Alexander "Alex P" Papaconstantinou (Greek: Αλέξανδρος "Άλεξ" Παπακωνσταντίνου; born 29 December 1979 in Brännkyrka, Sweden) is a Greek-Swedish songwriter and music producer. He has worked with a number of artists including Jennifer López, Paulina Rubio, Enrique Iglesias, Antique, Helena Paparizou, Arash, Anna Vissi, Cameron Cartio, Eleni Foureira, Sarbel and Tamta. In 2011, Papaconstantinou adopted the production pseudonym Alex P and started collaborating with record producer RedOne, joined RedOne's production and 2101 songs writing team. His collaboration continued until 2014. Along with Adam Baptiste, Papaconstantinou has also been credited as a featured artist under the name "The WAV.s". Since 2017, he has been a member of the pop band VAX. Papaconstantinou has also written and co-written a number of notable songs for Eurovision Song Contest for Sarbel (Greece), Aysel and Arash (Azerbaijan), Ivi Adamou, Eleni Foureira, Tamta and Andromache (Cyprus).

Eurovision
Papaconstantinou has written and co-written a number of songs in various Eurovision Song Contests:

Collaboration with RedOne
In 2011, Papaconstantinou adopted the production pseudonym Alex P and started collaborating with record producer RedOne, joined RedOne's production and 2101 songs writing team. This collaboration lasted three years until 2014, during which time he co-wrote and co-produced the Enrique Iglesias hit song "I Like How It Feels" and co-wrote and co-produced the Khaled album C'est la vie.
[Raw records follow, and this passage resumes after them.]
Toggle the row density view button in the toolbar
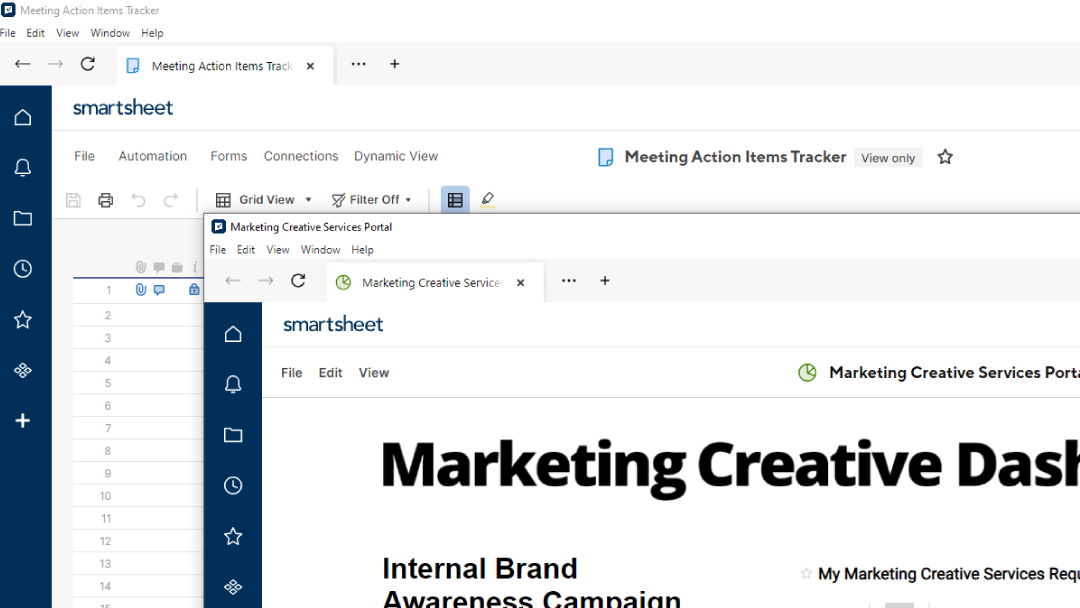click(x=455, y=200)
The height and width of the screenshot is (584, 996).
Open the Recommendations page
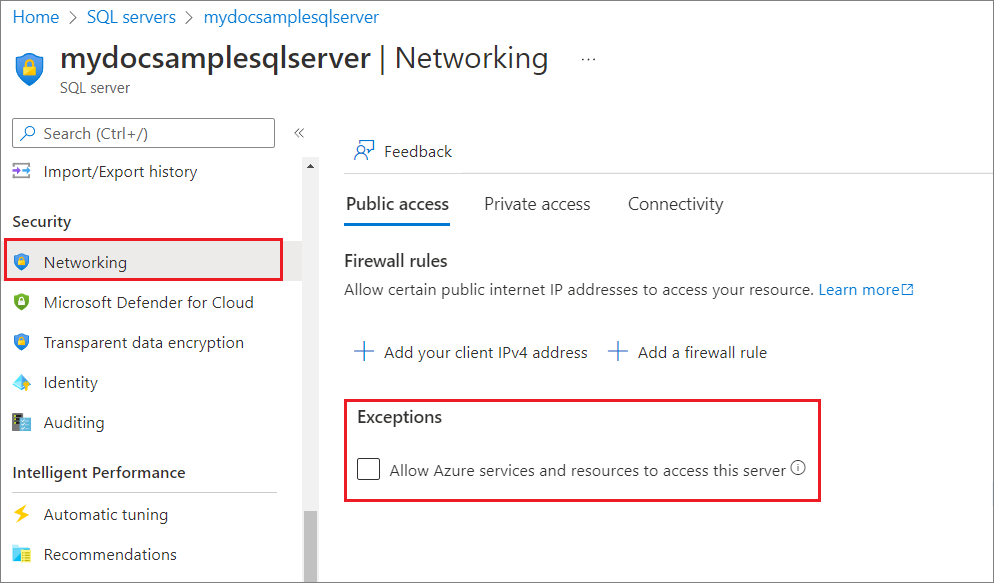coord(110,554)
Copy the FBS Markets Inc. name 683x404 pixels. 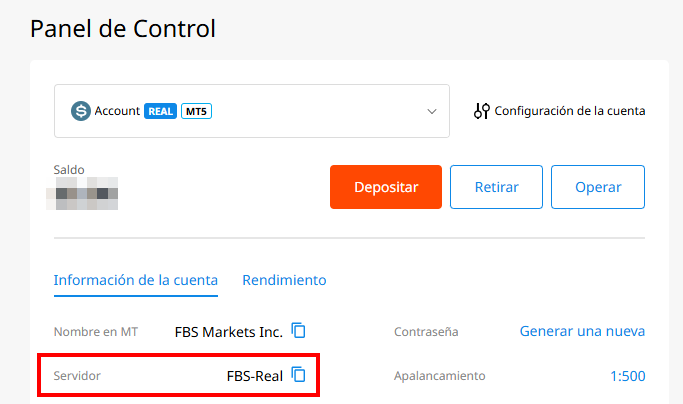pos(298,331)

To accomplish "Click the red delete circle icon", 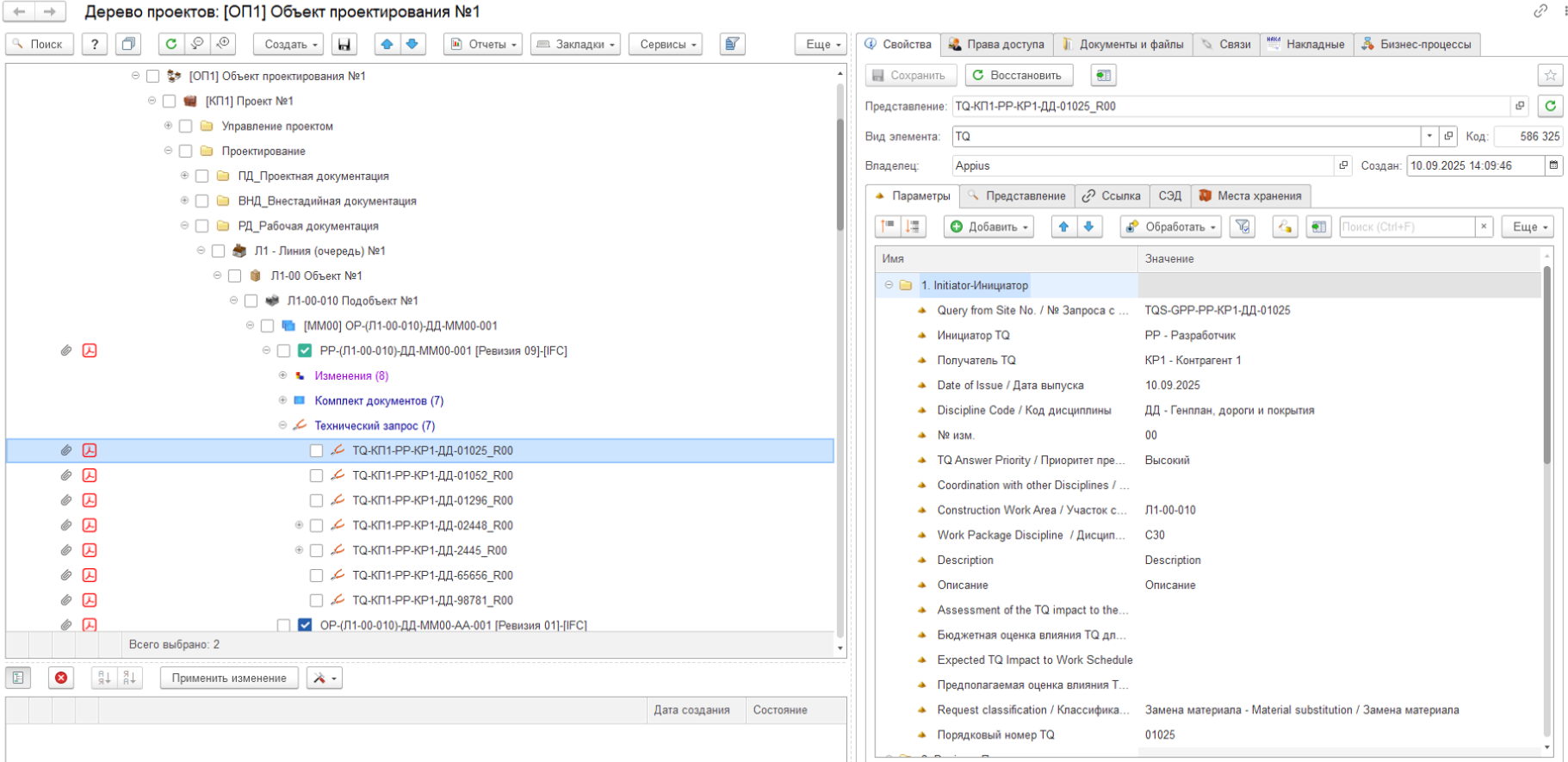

In 2013, singer Marc Anthony covered the Khaled song "C'est la vie" as a salsa tune titled "Vivir Mi Vida" ("Live My Life") for his studio album 3.0. This version won a Latin Grammy Award in 2013 for Record of the Year and holds the record for the second-longest run inside the top-five in the Billboard Latin Songs, with 51 weeks. During his collaboration with RedOne, Alex P co-wrote or produced multiple hit singles leading to 3 BMI Awards and a Latin Grammy Award.

VAX

In 2017, Papaconstantinou co-founded and became a member of the music trio VAX, along with singer Teddy Sky and guitarist Viktor Svensson. VAX released the song "6 in the Morning" featuring the Polish singer-songwriter Margaret followed  by "Fireproof" featuring band lead singer Teddy Sky.

Discography

Singles

Personal life
Alexander Papaconstantinou is of Greek descent. His sister is SVT presenter Ritza Papaconstantinou.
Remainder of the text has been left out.